Text Start Marker

The first car to enter without an engine run by pistons would be in 1963, when Rover partnered with British Racing Motors to run a gas turbine with mixed success, repeating again in 1965. The American Howmet Corporation would attempt to run a turbine again in 1968 with even less success. Although the engines offered great power, they were notoriously hot and uneconomical for fuel.

Another non-piston engine that would appear would be a Wankel engine, otherwise known as the rotary engine. Run entirely by Mazda since its introduction in 1970, the compact engine would also suffer from fuel economy problems like the turbine had, yet would see the success that the turbine lacked. After many years of development, Mazda finally succeeded in being the only winner of the race to not have a piston-powered engine, taking the 1991 event with the 787B.

Text End Marker

Exercise requirements – In the text on non-piston engines, which Mazda car won the 1991 event?

Information shown Start Marker

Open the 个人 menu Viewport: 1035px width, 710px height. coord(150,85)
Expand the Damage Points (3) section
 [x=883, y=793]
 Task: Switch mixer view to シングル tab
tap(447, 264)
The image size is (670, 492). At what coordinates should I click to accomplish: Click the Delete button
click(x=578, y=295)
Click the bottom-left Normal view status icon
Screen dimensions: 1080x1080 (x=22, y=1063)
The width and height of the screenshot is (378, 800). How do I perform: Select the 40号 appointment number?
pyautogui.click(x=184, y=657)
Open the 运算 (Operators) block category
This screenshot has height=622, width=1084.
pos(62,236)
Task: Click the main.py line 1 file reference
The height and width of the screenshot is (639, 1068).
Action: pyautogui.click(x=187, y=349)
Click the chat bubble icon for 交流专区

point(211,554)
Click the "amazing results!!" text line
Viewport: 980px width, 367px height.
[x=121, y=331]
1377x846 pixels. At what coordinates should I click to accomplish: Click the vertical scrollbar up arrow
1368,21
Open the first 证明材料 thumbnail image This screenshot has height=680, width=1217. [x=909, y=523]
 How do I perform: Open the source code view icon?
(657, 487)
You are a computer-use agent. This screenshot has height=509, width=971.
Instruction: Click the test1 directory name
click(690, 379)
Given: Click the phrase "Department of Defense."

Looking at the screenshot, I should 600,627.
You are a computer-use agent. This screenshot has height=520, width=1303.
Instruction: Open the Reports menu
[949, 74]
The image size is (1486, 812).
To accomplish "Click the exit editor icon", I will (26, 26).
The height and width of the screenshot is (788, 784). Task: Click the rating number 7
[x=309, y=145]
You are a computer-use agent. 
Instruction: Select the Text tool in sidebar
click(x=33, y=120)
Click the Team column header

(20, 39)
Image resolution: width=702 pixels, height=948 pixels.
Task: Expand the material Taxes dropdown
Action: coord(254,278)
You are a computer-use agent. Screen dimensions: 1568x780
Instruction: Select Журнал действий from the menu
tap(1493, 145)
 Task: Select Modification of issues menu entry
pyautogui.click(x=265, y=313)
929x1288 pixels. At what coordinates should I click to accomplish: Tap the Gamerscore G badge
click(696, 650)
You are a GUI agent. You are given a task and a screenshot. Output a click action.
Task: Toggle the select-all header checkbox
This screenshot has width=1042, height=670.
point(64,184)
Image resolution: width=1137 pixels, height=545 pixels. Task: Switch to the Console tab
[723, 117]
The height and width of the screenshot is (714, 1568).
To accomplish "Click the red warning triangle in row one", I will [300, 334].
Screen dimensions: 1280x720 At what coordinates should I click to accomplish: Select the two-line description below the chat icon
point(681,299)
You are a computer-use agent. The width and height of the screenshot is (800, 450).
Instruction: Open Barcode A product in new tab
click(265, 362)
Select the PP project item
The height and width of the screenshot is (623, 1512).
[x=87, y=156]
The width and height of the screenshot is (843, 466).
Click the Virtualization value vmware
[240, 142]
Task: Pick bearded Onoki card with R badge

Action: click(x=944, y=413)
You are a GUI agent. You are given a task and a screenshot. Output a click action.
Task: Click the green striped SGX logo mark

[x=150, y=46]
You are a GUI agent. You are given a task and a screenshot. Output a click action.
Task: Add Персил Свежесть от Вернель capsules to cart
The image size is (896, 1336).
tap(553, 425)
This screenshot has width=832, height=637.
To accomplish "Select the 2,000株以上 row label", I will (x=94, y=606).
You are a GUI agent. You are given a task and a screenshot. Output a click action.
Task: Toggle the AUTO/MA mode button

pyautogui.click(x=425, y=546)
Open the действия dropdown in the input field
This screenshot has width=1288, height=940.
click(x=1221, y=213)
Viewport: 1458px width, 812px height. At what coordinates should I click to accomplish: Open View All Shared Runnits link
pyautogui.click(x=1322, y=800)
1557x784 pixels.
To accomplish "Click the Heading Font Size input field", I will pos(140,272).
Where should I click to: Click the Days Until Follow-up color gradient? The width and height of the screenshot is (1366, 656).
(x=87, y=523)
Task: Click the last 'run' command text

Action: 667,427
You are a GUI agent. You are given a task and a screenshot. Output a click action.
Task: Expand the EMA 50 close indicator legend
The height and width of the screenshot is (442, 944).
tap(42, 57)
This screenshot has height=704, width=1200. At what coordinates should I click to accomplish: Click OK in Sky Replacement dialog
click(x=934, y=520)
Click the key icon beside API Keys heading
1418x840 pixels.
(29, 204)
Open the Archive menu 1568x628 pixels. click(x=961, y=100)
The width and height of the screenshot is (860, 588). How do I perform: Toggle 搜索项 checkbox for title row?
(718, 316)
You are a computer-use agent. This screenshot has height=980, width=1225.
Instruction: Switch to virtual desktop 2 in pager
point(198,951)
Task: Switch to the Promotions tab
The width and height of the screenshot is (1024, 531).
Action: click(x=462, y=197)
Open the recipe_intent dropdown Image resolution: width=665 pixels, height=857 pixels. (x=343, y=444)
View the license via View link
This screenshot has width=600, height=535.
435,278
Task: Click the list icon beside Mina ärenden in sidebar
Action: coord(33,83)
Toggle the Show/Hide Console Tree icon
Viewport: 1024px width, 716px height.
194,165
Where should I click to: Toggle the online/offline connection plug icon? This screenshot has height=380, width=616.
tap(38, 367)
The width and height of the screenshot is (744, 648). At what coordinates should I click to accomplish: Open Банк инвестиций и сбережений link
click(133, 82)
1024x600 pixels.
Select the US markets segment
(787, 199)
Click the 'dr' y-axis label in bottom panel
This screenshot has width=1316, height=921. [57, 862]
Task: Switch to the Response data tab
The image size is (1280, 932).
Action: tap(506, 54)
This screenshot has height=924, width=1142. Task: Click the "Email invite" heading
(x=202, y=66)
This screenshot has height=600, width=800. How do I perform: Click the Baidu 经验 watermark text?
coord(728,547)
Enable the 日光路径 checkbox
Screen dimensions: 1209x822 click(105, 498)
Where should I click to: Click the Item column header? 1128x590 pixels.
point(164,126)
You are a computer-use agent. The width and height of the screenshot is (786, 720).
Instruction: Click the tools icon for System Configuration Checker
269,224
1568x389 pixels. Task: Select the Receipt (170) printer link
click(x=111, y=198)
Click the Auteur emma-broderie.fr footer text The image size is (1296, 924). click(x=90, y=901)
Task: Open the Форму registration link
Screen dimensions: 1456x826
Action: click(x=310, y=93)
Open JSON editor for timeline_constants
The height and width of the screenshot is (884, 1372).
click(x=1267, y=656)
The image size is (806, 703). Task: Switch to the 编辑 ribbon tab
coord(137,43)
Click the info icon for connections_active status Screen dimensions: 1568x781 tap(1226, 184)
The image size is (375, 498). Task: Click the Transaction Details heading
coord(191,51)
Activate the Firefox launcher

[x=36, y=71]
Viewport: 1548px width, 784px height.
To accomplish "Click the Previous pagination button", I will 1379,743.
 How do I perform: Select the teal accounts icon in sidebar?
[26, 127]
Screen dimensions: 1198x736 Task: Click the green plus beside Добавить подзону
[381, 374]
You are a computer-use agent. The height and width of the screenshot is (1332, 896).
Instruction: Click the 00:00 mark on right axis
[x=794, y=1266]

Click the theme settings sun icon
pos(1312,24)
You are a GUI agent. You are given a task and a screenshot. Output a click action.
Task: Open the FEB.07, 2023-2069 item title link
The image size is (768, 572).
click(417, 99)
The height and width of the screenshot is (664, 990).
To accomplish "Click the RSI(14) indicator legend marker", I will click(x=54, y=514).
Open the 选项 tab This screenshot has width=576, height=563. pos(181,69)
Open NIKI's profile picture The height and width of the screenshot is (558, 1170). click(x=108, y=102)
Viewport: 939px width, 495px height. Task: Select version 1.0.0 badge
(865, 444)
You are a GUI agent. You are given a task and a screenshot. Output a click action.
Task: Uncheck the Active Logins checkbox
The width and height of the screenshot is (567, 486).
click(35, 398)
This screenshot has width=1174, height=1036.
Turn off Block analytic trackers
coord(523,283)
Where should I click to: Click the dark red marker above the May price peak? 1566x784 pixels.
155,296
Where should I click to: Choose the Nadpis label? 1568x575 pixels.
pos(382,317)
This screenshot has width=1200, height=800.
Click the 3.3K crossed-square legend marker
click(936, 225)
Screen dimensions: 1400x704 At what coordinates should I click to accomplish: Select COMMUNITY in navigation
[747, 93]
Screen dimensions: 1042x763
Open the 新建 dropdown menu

Information shown End Marker

Answer to the exercise – The 787B.